1 of 1 people found the following review helpful
A fragile heroine pitted against the worst of human evils,
This review is from: Canal Dreams (Paperback)
I have read all of Iain Banks Books, and unusually perhaps this one I have always enjoyed.
Canal Dreams tells the story of Hisako Onoda a Japanese Cello super star prodigy who when invited to play the major capitals of Europe refuses to fly, and instead chooses to take a ship from Japan. She travels as a passenger aboard across the Pacific, through the Panama canal then to the Atlantic and Europe. In the early chapters there is some mention of guerilla in Costa Rica, but this in no way prepares us for what comes next.

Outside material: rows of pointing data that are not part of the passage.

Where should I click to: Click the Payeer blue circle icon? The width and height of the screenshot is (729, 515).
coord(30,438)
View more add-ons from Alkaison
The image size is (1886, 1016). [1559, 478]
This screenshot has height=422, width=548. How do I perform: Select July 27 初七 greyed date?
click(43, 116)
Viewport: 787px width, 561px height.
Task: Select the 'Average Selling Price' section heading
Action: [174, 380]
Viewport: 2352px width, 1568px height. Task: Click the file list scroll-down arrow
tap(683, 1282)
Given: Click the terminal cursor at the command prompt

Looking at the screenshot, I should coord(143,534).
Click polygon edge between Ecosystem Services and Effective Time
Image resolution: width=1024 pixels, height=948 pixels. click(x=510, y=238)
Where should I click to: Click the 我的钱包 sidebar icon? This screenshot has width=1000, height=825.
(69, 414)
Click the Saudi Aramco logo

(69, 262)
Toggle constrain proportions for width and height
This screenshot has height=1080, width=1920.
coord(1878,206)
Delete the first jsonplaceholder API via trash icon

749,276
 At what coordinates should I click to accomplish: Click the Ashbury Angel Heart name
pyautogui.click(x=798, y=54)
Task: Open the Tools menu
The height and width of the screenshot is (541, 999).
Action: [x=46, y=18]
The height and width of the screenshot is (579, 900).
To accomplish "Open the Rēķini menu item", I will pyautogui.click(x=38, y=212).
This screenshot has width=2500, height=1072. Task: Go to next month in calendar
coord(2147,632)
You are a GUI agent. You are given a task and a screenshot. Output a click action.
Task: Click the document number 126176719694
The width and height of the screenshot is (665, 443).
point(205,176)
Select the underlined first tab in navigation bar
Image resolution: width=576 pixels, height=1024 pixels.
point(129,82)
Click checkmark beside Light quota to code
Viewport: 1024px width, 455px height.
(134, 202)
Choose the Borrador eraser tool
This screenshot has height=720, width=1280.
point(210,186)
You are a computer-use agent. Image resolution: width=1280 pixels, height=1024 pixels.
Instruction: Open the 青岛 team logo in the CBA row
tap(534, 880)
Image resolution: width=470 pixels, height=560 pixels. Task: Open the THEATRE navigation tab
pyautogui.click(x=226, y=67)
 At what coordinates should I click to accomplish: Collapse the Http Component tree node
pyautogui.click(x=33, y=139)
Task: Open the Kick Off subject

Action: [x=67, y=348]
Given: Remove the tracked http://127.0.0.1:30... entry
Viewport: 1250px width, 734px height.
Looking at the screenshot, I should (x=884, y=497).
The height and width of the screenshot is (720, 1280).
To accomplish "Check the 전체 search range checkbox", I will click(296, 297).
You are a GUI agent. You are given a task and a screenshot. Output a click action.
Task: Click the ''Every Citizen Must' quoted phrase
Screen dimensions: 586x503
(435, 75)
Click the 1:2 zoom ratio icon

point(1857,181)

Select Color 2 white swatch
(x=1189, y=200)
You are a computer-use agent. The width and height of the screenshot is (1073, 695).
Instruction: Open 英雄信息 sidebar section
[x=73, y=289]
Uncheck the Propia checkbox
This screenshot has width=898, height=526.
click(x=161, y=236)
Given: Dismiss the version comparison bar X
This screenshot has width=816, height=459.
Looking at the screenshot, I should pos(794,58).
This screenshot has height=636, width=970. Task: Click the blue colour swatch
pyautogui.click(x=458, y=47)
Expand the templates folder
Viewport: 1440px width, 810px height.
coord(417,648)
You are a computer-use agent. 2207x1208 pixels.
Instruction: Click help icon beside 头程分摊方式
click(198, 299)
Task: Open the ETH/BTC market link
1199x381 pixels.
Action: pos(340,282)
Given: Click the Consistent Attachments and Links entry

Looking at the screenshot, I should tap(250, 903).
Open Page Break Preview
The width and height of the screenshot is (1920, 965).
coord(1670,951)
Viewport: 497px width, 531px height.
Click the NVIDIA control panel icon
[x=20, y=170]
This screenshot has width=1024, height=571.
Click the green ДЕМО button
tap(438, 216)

As she enters Panama the country is already descending into war, but caught in her world of music and plans for Europe Hisako is barely aware of this, and sleepwalks onwards despite entreaties to leave the ship and take the plane. So Hisako is still on board when the oil tanker Nakado when trapped with two other ships in the Panama Canal, becomes the subject of an attack.
I won't say more about the story, just to say this is the opening, and the tale itself is one of human frailties vis human cruelties. the female character Hisako, as with all of Iain Banks female protagonist is carefully drawn and immediately compelling. the action is as cruel and relentless as any terrorist film.
With flashbacks to Hisoka's youth in Japan and a detailed knowledge of the engineering and layout of a super tanker, this book offers both exotic locals and interesting technological details.